Geradlus_RU picture Geradlus_RU · Nov 13, 2012 · Viewed 19.6k times · Source

I'm developing a tiny Win32 app in C++. I've studied C++ fundamentals long time ago, so now I completely confused because of character strings in C++. There were no WCHAR or TCHAR only char and String. After a little investigation I've decided not to use TCHAR.

My issue is very simple I think, but I can't find clear guide how to manipulate strings in C++. Affected by PHP coding last few years I've expected something simple with strings manipulations and was wrong!
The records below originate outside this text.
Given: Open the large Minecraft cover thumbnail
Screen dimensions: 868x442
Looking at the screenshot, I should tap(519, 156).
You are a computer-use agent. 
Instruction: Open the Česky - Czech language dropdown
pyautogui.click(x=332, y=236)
Simply, all I need is to put new data to a character string.

    WCHAR* cs = L"\0";
    swprintf( cs, "NEW DATA" );

This was my first attempt. When debugging my app I've investigated that swprintf puts only first 2 chars to my cs var. I've resolved my problem this way:

    WCHAR cs[1000];
    swprintf( cs, "NEW DATA" );

But generally this trick could fail, because in my case new data is not constant value but another variable, that could potentialy be wider, than 1000 chars long. And my code is looks like this:

    WCHAR cs[1000];
    WCHAR* nd1;
    WCHAR* nd2;
    wcscpy(nd1, L"Some value");
    wcscpy(nd2, L"Another value"); // Actually these vars stores the path for user selected folder
    swprintf( cs, "The paths are %s and %s", nd1, nd2);

In this case there is possibility than nd1 and nd2 total character count could be greater than 1000 chars so critical data will be lost.

The question is how can I copy all data I need to WCHAR string declared this way WCHAR* wchar_var; without losing anything?
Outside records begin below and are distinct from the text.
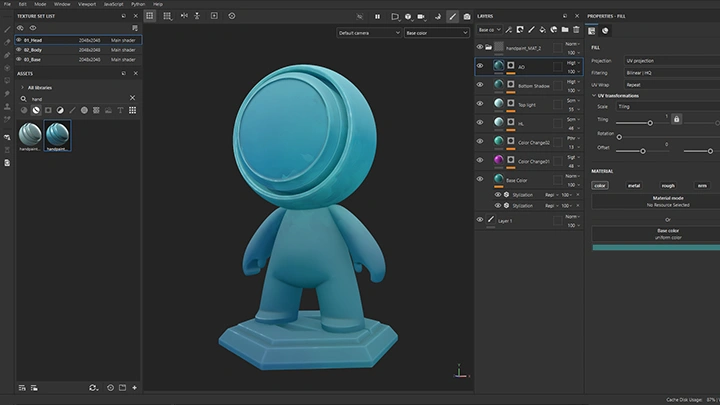Hide the Bottom Shadow layer
The image size is (720, 405).
(x=480, y=86)
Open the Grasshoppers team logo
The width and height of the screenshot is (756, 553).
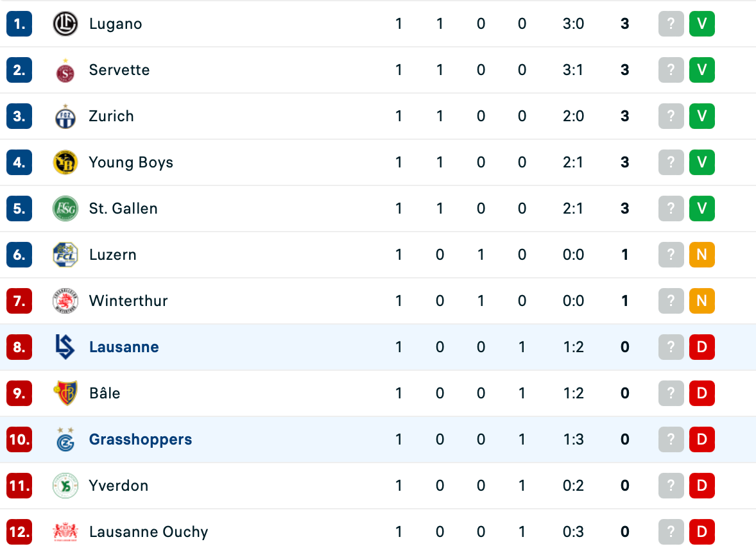(65, 439)
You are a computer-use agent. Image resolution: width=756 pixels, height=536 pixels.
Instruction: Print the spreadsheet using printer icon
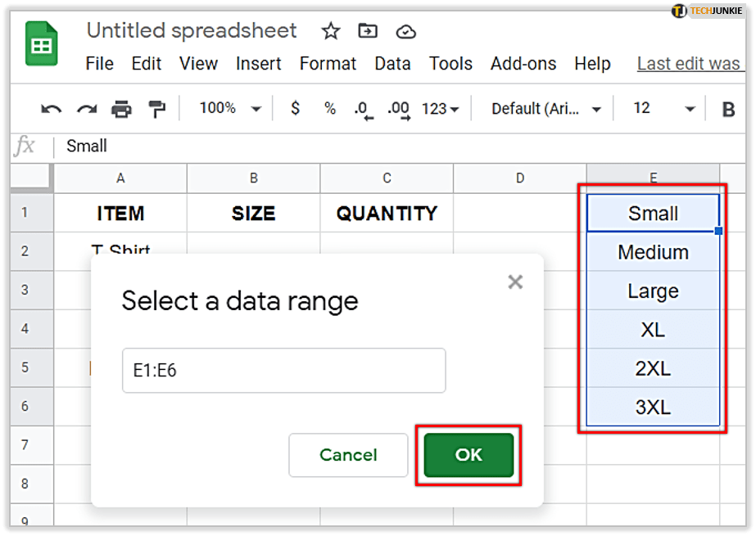point(121,109)
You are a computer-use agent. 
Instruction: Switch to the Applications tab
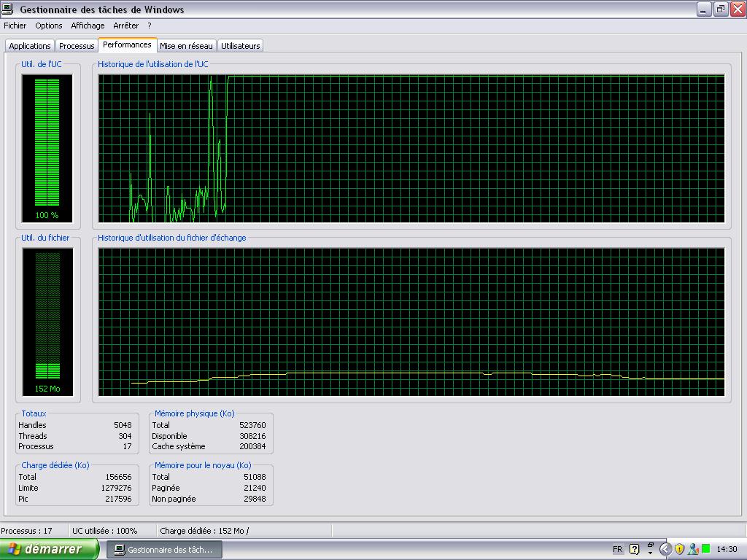[x=30, y=46]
P.S. Since I'm Russian the question may be unclear. Let me now about that, and I'll try to explain my issue more clear and complex.

Answer

Mr.C64 picture Mr.C64 · Nov 13, 2012

In modern Windows programming, it's OK to just ignore TCHAR and instead use wchar_t (WCHAR) and Unicode UTF-16.

(TCHAR is a model of the past, when you wanted to have a single code base, and produce both ANSI/MBCS and Unicode builds changing some preprocessor switches like _UNICODE and UNICODE.)

In any case, you should use C++ and convenient string classes to simplify your code. You can use ATL::CString (which corresponds to CStringW in Unicode builds, which are the default since VS2005), or STL's std::wstring.

Using CString, you can do:

CString str1 = L"Some value";
CString str2 = L"Another value";
CString cs;
cs.Format(L"The paths are %s and %s", str1.GetString(), str2.GetString());

CString also provides proper overloads of operator+ to concatenate strings (so you don't have to calculate the total length of the resulting string, dynamically allocate a buffer for the destination string or check existing buffer size, call wcscpy, wcscat, don't forget to release the buffer, etc.)

And you can simply pass instances of CString to Win32 APIs expecting const wchar_t* (LPCWSTR/PCWSTR) parameters, since CString offers an implicit conversion operator to const wchar_t*.